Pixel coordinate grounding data

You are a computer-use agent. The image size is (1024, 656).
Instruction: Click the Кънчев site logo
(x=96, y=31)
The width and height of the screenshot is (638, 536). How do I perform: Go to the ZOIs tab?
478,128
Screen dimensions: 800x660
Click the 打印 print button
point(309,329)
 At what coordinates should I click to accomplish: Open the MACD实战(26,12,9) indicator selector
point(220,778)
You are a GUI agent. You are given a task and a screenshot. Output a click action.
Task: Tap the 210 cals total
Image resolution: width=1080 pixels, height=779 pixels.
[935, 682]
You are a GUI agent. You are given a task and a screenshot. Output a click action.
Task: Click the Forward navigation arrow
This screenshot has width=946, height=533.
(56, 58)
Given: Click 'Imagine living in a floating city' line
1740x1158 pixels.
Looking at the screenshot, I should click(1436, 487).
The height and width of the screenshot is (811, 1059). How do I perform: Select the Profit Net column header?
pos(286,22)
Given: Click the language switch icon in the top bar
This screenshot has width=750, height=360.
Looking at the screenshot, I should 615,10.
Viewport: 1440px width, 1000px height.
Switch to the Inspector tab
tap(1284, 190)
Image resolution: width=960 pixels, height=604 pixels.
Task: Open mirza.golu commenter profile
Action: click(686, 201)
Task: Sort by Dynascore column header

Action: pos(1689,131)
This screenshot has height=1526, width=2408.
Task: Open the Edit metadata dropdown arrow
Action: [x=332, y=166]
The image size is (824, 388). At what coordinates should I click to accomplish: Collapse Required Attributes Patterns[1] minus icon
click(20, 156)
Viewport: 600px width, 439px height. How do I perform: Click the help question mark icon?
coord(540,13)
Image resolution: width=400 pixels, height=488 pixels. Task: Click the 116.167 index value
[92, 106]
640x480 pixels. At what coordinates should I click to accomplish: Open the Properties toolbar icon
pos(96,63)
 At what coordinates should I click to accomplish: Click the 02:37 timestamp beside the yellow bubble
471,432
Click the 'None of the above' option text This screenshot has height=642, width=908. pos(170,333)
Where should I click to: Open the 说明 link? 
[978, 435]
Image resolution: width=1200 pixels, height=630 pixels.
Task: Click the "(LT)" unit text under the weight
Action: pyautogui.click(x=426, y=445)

* _THE TASK_: Make an exact transcription of the entries.

* _ANSWER_:
You are a computer-use agent. The image size is (1024, 656).
Instruction: Click the Кънчев site logo
(x=96, y=31)
The width and height of the screenshot is (638, 536). How do I perform: Go to the ZOIs tab?
478,128
Screen dimensions: 800x660
Click the 打印 print button
point(309,329)
 At what coordinates should I click to accomplish: Open the MACD实战(26,12,9) indicator selector
point(220,778)
You are a GUI agent. You are given a task and a screenshot. Output a click action.
Task: Tap the 210 cals total
Image resolution: width=1080 pixels, height=779 pixels.
[935, 682]
You are a GUI agent. You are given a task and a screenshot. Output a click action.
Task: Click the Forward navigation arrow
This screenshot has width=946, height=533.
(56, 58)
Given: Click 'Imagine living in a floating city' line
1740x1158 pixels.
Looking at the screenshot, I should click(1436, 487).
The height and width of the screenshot is (811, 1059). How do I perform: Select the Profit Net column header?
pos(286,22)
Given: Click the language switch icon in the top bar
This screenshot has width=750, height=360.
Looking at the screenshot, I should 615,10.
Viewport: 1440px width, 1000px height.
Switch to the Inspector tab
tap(1284, 190)
Image resolution: width=960 pixels, height=604 pixels.
Task: Open mirza.golu commenter profile
Action: click(686, 201)
Task: Sort by Dynascore column header

Action: pos(1689,131)
This screenshot has height=1526, width=2408.
Task: Open the Edit metadata dropdown arrow
Action: [x=332, y=166]
The image size is (824, 388). At what coordinates should I click to accomplish: Collapse Required Attributes Patterns[1] minus icon
click(20, 156)
Viewport: 600px width, 439px height. How do I perform: Click the help question mark icon?
coord(540,13)
Image resolution: width=400 pixels, height=488 pixels. Task: Click the 116.167 index value
[92, 106]
640x480 pixels. At what coordinates should I click to accomplish: Open the Properties toolbar icon
pos(96,63)
 At what coordinates should I click to accomplish: Click the 02:37 timestamp beside the yellow bubble
471,432
Click the 'None of the above' option text This screenshot has height=642, width=908. pos(170,333)
Where should I click to: Open the 说明 link? 
[978, 435]
Image resolution: width=1200 pixels, height=630 pixels.
Task: Click the "(LT)" unit text under the weight
Action: pyautogui.click(x=426, y=445)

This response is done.